Istituto di Patologia Vegetale, Università degli Studi di Milano, via Celoria, 2, 20133 Milan, Italy
ARSIA via Pietra Piana, 30, 50121 Florence, Italy
Department of Plant Pathology, Cornell University, New York State Agricultural Experiment Station, Geneva, NY 14456
Density and viability of populations of cleistothecia of Uncinula necator from bark, leaves, and soil were determined in three vineyards in the Florence and Siena provinces of Tuscany for 3 years. A higher density of cleistothecia was found on fallen leaves than on bark. However, the percentage of viable cleistothecia was higher on bark. No viable cleistothecia were recovered from soil.

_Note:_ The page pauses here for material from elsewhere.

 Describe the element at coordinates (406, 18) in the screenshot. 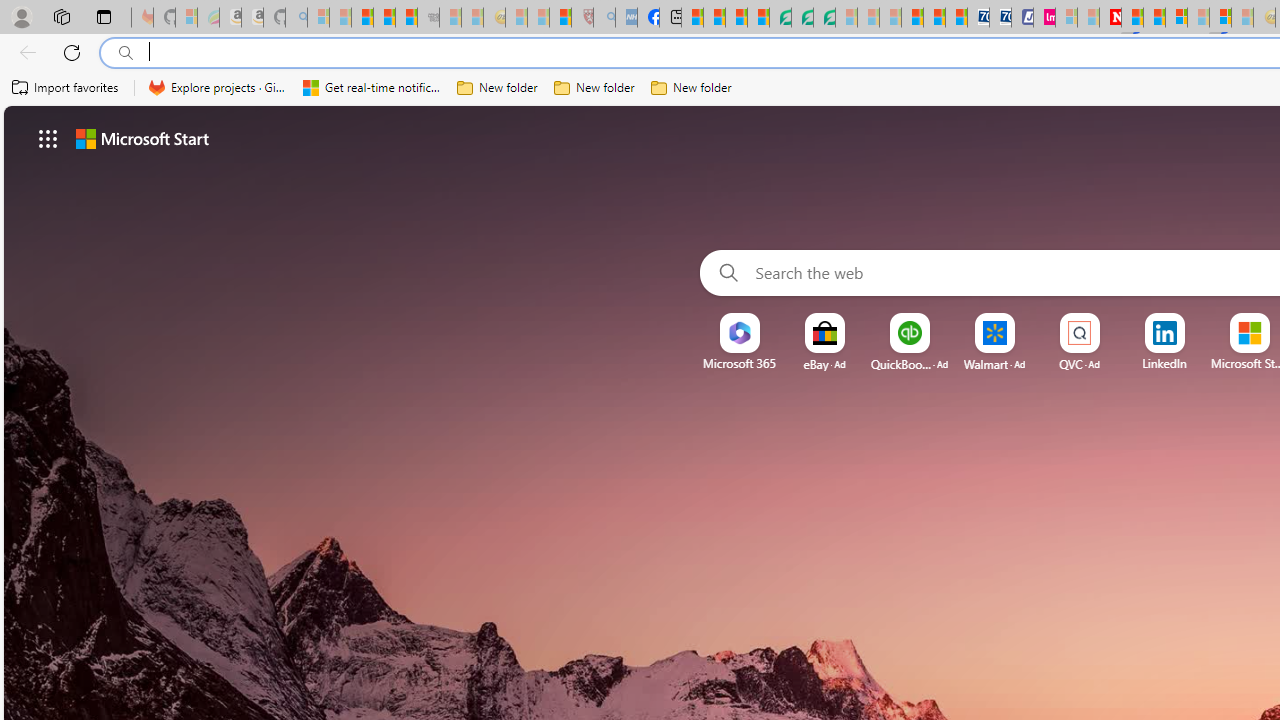

I see `New Report Confirms 2023 Was Record Hot | Watch` at that location.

U. necator overwintered as mycelium in dormant infected buds, which gave rise to flag shoots, only in Santa Cristina, where 20 and 92 flag shoots per hectare were detected before bloom in 1994 and 1995, respectively. Disease incidence and severity increased similarly at Corti, Fornace, and at Santa Cristina, although powdery mildew epidemics started from ascospores only in Corti and Fornace, whereas flag shoots were present at Santa Cristina. Cleistothecia were formed in autumn in both 1994 and 1995, and their dispersal started in late September to mid-October, with the maximum number of cleistothecia trapped in funnels during the second half of October. Cleistothecia appear to function as the sole source of primary inoculum for grape powdery mildew in some Italian vineyards and serve as additional sources of inoculum where the pathogen also overwinters in infected buds. In Australia but not in New York, the pathogen also overwinters as cleistothecia on fallen leaves.